# Document extract:
Excellent essay posted over at MDK today, lifted from a powerpoint piece by Angry Staff Officer:
"We’re far more comfortable talking about potential victory than we are discussing the possibility and – let’s be honest – very strong likelihood of loss. And even when we are discussing loss, we spend more time talking about mitigating risks than we do how to react should the adverse occur. This means that we have a generation of young leaders who learn about loss only when it actually happens. This is decisively the opposite of how we treat everything else in the Army as regards training. We don’t send soldiers into battle without ever having fired their weapon; why should we send commanders to war without at least having some training on how to deal with loss and defeat?

# Exercise data:

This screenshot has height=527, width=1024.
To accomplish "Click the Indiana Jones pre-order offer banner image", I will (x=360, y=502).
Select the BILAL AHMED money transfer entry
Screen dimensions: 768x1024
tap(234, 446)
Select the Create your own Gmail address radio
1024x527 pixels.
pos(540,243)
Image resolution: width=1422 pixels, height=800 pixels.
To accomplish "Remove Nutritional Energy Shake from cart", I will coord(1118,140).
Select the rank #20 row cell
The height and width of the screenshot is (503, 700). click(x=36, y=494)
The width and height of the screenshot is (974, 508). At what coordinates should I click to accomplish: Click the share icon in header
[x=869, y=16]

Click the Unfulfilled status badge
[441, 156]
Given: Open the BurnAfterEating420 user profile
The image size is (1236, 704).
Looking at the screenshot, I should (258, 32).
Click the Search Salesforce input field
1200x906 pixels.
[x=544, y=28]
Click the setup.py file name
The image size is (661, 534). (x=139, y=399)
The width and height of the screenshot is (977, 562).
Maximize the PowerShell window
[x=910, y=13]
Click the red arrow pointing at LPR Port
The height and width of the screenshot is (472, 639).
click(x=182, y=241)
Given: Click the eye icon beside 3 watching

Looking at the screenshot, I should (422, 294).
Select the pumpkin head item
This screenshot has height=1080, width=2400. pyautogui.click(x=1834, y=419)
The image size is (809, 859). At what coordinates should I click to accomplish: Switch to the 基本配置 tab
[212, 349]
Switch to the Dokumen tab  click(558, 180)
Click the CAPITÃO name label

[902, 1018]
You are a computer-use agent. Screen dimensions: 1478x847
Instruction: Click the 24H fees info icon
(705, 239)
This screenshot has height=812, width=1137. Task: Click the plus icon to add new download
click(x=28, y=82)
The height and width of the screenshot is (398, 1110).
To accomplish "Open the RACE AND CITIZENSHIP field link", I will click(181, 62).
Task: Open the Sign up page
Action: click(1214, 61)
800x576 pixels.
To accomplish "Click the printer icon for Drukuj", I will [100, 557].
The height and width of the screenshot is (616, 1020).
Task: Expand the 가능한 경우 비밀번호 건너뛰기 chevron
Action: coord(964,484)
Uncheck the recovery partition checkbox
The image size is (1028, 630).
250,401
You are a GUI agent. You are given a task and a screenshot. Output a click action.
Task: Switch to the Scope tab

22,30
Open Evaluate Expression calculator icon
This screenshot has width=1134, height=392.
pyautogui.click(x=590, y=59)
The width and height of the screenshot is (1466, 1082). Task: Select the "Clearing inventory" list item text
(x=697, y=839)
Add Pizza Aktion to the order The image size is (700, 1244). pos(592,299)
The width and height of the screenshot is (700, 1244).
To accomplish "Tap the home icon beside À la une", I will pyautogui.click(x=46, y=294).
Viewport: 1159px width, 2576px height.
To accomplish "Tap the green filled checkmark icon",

# Tasks for this exercise:
a) From the essay excerpt on loss, extract the passage starting with "Excellent essay posted" and going on through "loss and defeat?".
b) According to the essay excerpt on loss, when do young leaders learn about loss?

# Answers:
a)
Excellent essay posted over at MDK today, lifted from a powerpoint piece by Angry Staff Officer:
"We’re far more comfortable talking about potential victory than we are discussing the possibility and – let’s be honest – very strong likelihood of loss. And even when we are discussing loss, we spend more time talking about mitigating risks than we do how to react should the adverse occur. This means that we have a generation of young leaders who learn about loss only when it actually happens. This is decisively the opposite of how we treat everything else in the Army as regards training. We don’t send soldiers into battle without ever having fired their weapon; why should we send commanders to war without at least having some training on how to deal with loss and defeat?

b) Only when it actually happens.